Saturday, March 1, 2014
What’s in Our Water?
By Kyle Van Dyke
The Ford Motor Company, an American multinational automaker, has some shallowly buried liabilities hidden in the hills of Northern New Jersey and Rockland County, New York.
The Bergen Record was the first newspaper to document the story of the company's egregious behavior in detail and reveal it to the public in its "Toxic Legacy" series. This reporting describes how Ford Motor Company is responsible for the dumping of millions of gallons of toxic paint sludge into the hills of Ringwood and surrounding areas, thereby endangering public health and the water supply that serves more than 2 million people with arsenic, lead, and other heavy metals.
With some of the paint sludge removed on orders from the United States Environmental Protection Agency, residents may be inclined to sit back and say a “job well done.” However, this is exactly the same tone taken decades ago by political and EPA officials who betrayed the public's trust by leading them to believe all of the toxic material had been removed.
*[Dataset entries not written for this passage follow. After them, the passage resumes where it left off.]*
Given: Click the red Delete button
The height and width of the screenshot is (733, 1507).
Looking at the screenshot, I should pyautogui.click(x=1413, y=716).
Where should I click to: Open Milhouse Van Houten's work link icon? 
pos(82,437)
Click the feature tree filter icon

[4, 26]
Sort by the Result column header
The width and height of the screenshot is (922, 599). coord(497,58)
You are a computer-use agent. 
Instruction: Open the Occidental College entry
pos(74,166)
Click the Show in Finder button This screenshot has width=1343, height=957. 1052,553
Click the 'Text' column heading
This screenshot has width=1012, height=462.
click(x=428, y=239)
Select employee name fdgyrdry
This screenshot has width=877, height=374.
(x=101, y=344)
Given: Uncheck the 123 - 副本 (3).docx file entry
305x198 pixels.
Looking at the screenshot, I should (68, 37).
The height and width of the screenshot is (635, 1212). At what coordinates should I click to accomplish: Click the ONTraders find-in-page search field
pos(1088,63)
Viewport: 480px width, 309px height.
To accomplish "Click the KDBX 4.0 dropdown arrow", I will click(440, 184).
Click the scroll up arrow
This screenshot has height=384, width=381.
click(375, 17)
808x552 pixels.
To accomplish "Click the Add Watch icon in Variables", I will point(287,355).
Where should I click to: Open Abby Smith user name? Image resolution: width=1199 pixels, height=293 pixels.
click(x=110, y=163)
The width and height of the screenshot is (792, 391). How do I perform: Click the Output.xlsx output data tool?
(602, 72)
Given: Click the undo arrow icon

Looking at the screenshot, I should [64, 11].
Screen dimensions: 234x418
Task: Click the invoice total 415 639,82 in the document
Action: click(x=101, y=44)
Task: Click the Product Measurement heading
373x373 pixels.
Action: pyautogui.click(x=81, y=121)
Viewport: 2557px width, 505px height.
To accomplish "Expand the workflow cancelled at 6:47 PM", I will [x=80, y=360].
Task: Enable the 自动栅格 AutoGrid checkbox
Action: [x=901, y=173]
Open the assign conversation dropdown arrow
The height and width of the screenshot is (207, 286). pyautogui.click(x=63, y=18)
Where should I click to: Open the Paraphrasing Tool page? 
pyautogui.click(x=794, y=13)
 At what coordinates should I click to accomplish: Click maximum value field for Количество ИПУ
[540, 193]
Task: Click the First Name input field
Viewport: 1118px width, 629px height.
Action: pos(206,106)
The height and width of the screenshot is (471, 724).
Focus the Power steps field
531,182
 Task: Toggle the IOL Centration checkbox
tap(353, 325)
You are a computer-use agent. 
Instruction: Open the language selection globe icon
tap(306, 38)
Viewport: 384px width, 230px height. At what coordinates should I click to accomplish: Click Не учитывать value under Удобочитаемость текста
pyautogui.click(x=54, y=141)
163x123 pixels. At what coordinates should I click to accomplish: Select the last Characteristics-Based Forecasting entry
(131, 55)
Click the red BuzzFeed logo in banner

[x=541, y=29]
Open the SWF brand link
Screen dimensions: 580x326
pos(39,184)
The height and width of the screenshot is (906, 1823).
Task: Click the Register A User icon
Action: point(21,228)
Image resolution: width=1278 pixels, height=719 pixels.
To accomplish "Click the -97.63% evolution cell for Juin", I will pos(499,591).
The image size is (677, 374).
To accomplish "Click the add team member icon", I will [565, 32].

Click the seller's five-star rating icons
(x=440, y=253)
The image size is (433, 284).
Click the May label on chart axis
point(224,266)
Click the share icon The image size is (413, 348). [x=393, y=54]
In fact, all of the material had not been removed, and the Toxic Legacy series helped force the EPA to reconsider its handling of the toxic site.
The Ringwood Mines Superfund Site is the only site in the history of the Superfund program to have been re-listed back into the pool of toxic sites scheduled to receive monies or orders to companies for cleanup from the federally-funded Superfund program. The lesson learned by the Ramapough people in Mahwah and Ringwood, the native American peoples traumatically affected by Ford's illegal dumping, is that they can't even trust the people whose jobs it is to help them. This is a lesson the rest of the citizens of New Jersey ought to take seriously.
Toxic paint sludge still remains dangerously close to water sources today. In some cases the toxic paint sludge is actually in the streams in Hillburn, NY just upstream of Mahwah, meaning that the water is currently being contaminated. Citizen activists, like Ramapo College adjunct professor Chuck Stead, have been pivotal in the Ramapoughs' negotiations with the EPA and Ford Motor Company as well as documenting paint sludge dump sites with the help of Ramapo students.
Officials maintain that federal and state regulations of drinking water are being met or exceeded, but should we trust them?
Ford submitted a $46.7 million plan to the EPA last year for the dump site in Ringwood that did not give priority to removing the toxic materials and contaminated soils, as it showed its intent to remove soil from one site, possibly remove some of it from another, and to cap the third site. The public resoundingly said “no” to the plan, because “capping the waste in place would not necessarily prevent future contamination in the soil or in the water supply,” according to the Bergen Record. Given the Ramapoughs' previous experience with the EPA, I am not surprised residents will not settle for anything less than total removal of the material.
It seems that the only entities that can be trusted as sharing Northern New Jersey's long-term human interests are ourselves. Citizen activism, as demonstrated by professors like Chuck Stead, and dedicated reporters like Jan Barry, seem to be the only defense the public has against its own destruction at the hands of corporations and governments.
So, how do you feel about our water?